"Beauty in women is endless," Ralph Gibson once wrote.
But how can a whole book of female nudes be "sufficiently interesting?" he wondered. A photographer "must find a way to avoid the pitfalls of the variations-on-a-theme idea in art."
Gibson, a renowned and widely admired photographer, had no trouble navigating away from repetition in his giant book "Nude." Photog fans can see for themselves at Etherton Gallery, where a dozen female nudes hang on the wall in lush gelatin-silver glory.
The variations are endless, to use Gibson's own word, and endlessly imaginative. Mostly we see body fragments: a woman's face in profile below a bent arm ("MJ, Sardina," 1980); the crook of the waist, the curve of a hip, the bend of the thigh ("Chicago Nude," 1981); a leaning torso in "Untitled (Out of Focus Nude)," the arms, legs and head unseen.
A full breast, photographed in profile in full light against inky blackness, loops down from a woman's neck in "Untitled (Breast and Neck)," 2012. Our only glimpse of her face is a dash of chin.
Occasionally Gibson photographs a longer sweep of flesh. In "MJ with Surf," a woman stretches out along the beach, the waves beyond echoing her curves, but Gibson photographs only her reclining torso, with just a hint of a bent arm and the top of the legs. And in the noir-ish "Striped Nude," from 1981, shadows from window blinds imprint a cascade of diagonal lines on the skin of a standing woman. She's nothing but stripes from her neck to her lower body.
Even though five of the works here picture Gibson's wife, Mary Jane Marcasiano, known here as "MJ," they make no attempt at portraiture. Gibson is not trying to capture emotion or personality. His female nudes may be erotic but they're cool and deliberate—he makes them into black-and-white abstractions of form and light and shadow. Beautifully reprinted this year, these nudes are now provocatively large-scale. "MJ with Surf," from 1979, is a whopping 5 feet long and more than 3 feet high.
Gibson, a New Yorker now 76 years old, has been long been known for works informed by surrealism. His early book "The Somnambulist," published in 1970s, was a dreamy nocturne, an elusive narrative that paired seemingly unrelated images. The nudes at Etherton date all the way back to the 1970s – the earliest are from Gibson's 1974 series "Days at Sea"—and with their fragmented images they project that same sense of semi-surrealism.
The small front gallery at Etherton has a suite of 13 works from Gibson's brand-new project, "Political Abstraction." Each piece is a diptych of two photos, again seemingly unrelated. These untitled works mark a major change for Gibson: they're digital, not film, and some of them are in color, but, like the older black-and-white nudes, they're snippets—fragments of larger images—and they're rhythmic and geometric.

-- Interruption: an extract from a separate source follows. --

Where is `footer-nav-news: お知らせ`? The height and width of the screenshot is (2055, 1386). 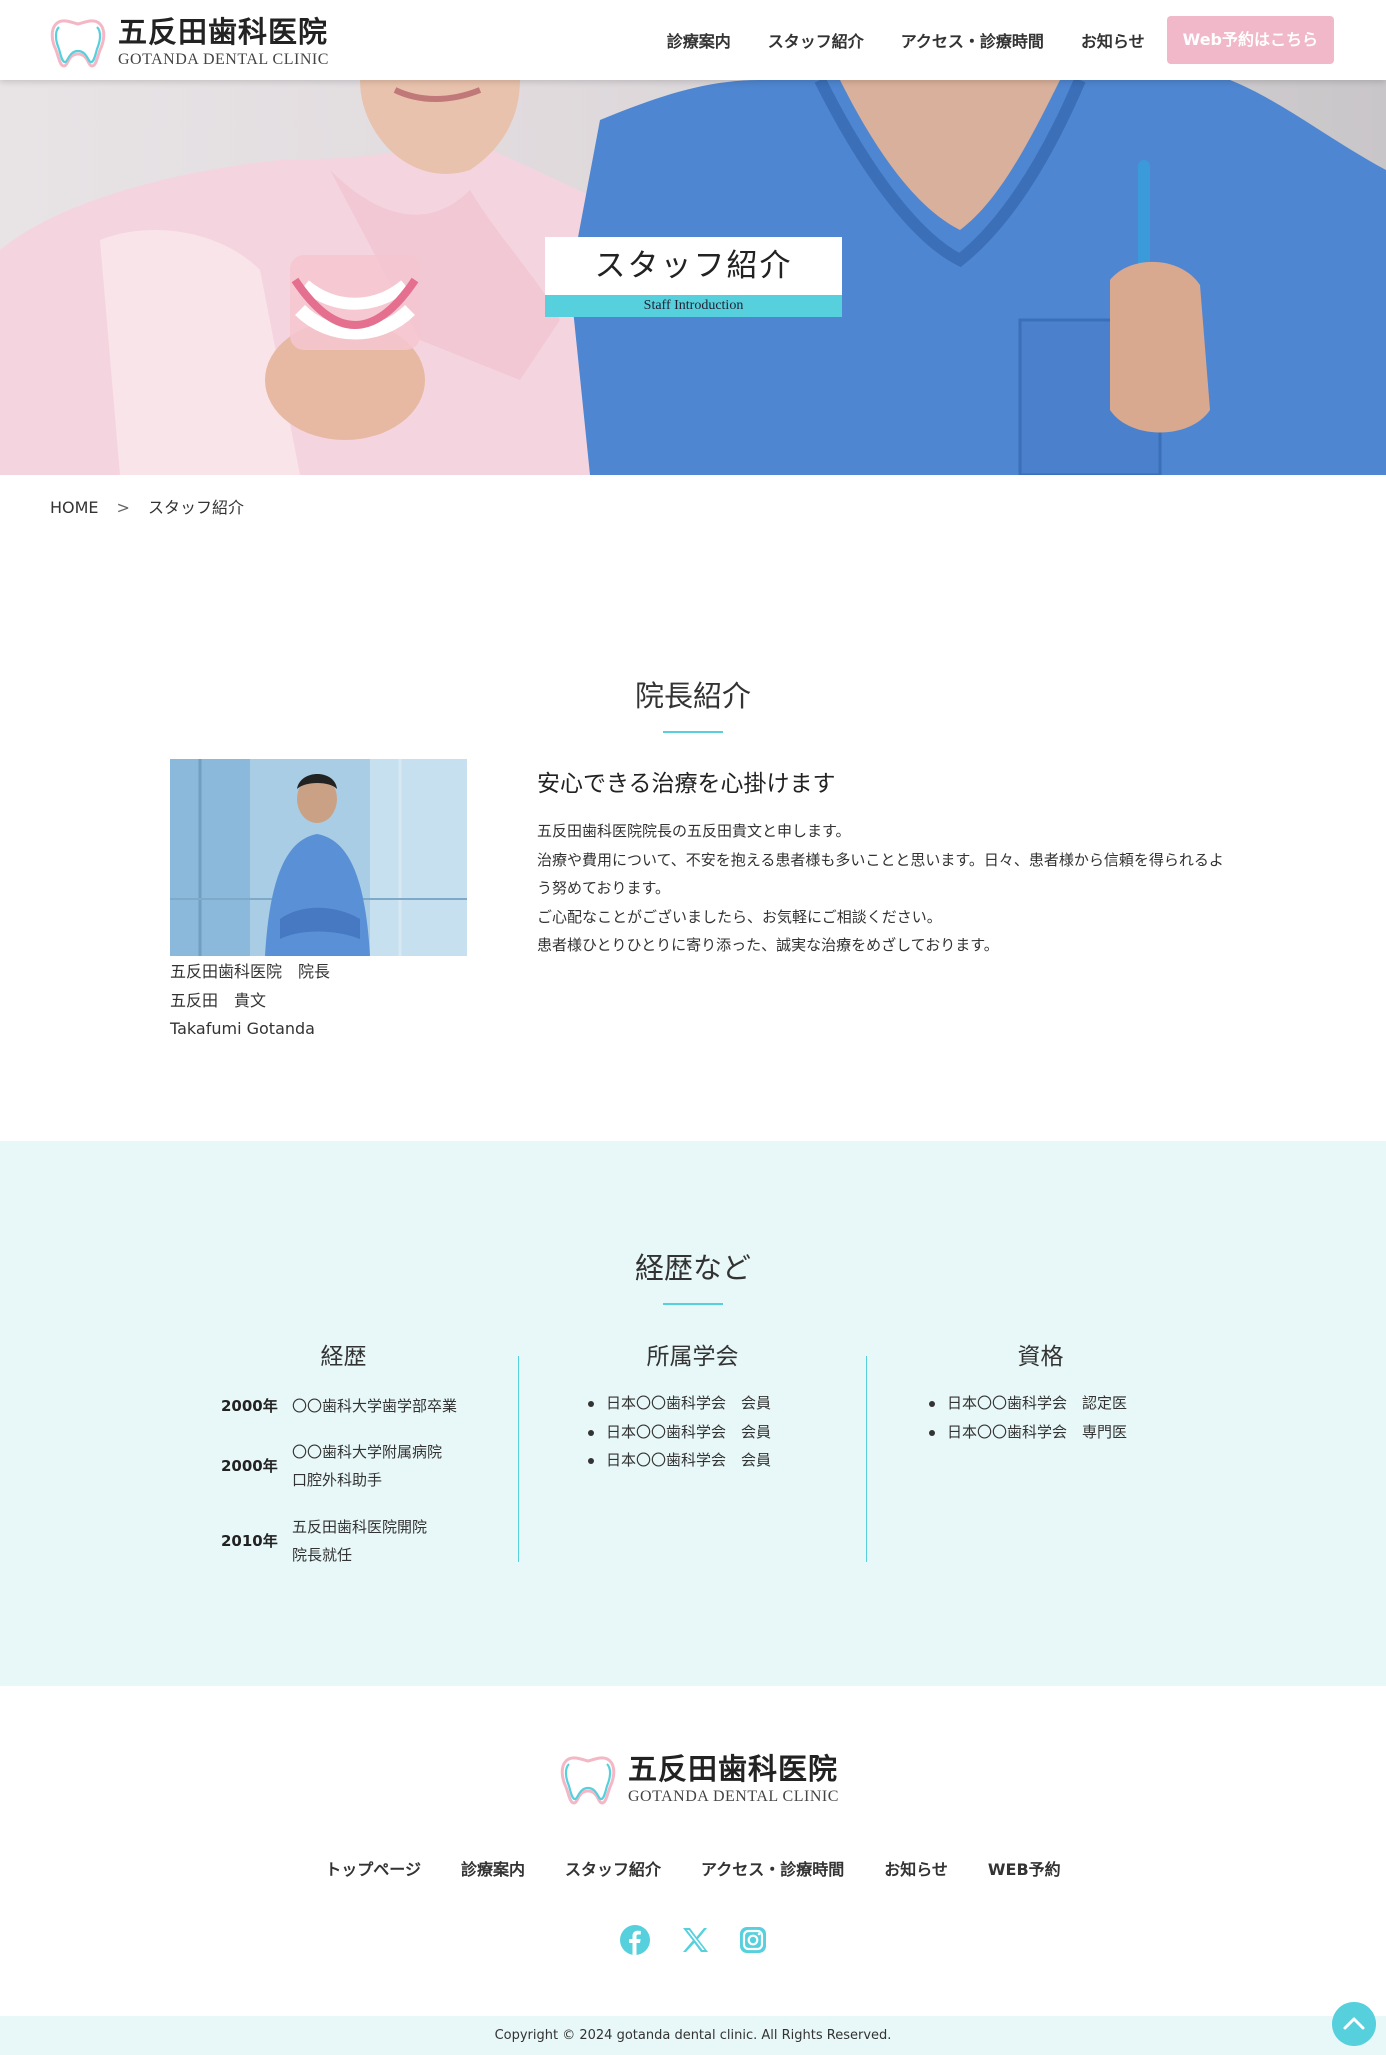 footer-nav-news: お知らせ is located at coordinates (916, 1868).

The head of a young African-American man seen in profile is on the left in one work, gazing toward an unmoored bricks on the right. In another, a white businessman in suit and tie is on the left (like the nudes, he's been truncated, reduced to his chest and chin); on the right, a long crutch leans against a tree trunk. These pieces are like pages from a book that we can't quite read, or grasp.
Across the gallery from Gibson's nudes is another surprise: highly competent photos by rock star Andy Summers, guitarist with The Police. Like his friend Gibson, he also shoots in old-fashioned film and he shies away from explicit meaning.
Apparently from the beginning of his superstar Police stint, Summers has made photos on the road. His moody black-and whites were shot around the globe, in Hanoi, in Seville, in Shanghai, in Bolivia. The puzzling, poetic world they picture is essentially unknowable.
"Evanescence, Tokyo," 1982, has a blurry nude woman behind a translucent curtain. In "Jade Buddha, Shanghai," 2013, the ancient, sacred figure is bathed in harsh electric light. Shiny wet nighttime streets glisten in "Umbrella, Venice, Italy," 1998.
Closer to home, in "Bed, London," 2007, Summers for once revels in the familiar. Cozy rumpled sheets, and a cup of English tea on the bedside table, welcome him back from his travels.